In our scenario, the glass rod expands with a coefficient of \( 5.00 \times 10^{-6}/\text{C}^\circ \). The formula for calculating the change in length is \( \Delta L = L_0 \alpha_L \Delta T \), where \( \alpha_L \) is the linear expansion coefficient. Even a small change in temperature will adjust the physical dimensions of the rod, impacting the optical path length in the interferometer.
By determining this expansion, we can find how the length increment affects the overall optical path, contributing to the movement of fringes across the view.

When light beams are split in a Michelson interferometer, they travel different paths and recombine. This creates an interference pattern called fringes. These fringes are the dark or bright bands seen due to constructive and destructive interference of light.
The shift in fringe pattern results from changes in optical path lengths of the two arms. More specifically, the number of fringes crossing the field of view in a minute is directly related to these changes. Each fringe corresponds to a shift of one wavelength in the optical path.

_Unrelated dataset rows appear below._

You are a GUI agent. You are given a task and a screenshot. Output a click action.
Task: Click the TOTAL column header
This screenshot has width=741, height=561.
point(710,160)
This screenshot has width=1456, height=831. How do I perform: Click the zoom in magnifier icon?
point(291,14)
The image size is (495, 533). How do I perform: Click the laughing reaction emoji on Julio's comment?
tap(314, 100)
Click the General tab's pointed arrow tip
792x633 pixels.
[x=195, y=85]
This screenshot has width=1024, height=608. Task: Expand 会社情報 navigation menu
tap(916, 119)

• The formula \( m = \frac{\Delta \text{OPL}}{\lambda} \) is used to determine the number of fringes, \(m\), where \( \Delta \text{OPL} \) is the change in optical path length and \( \lambda \) is the wavelength of the light source.
• In our exercise, this calculation showed approximately 8 fringes per minute, indicating the sensitivity of the system to small changes in temperature.

These fringes' movement provides critical data for understanding the materials and conditions they reflect, making fringe patterns an essential component in precision measurements.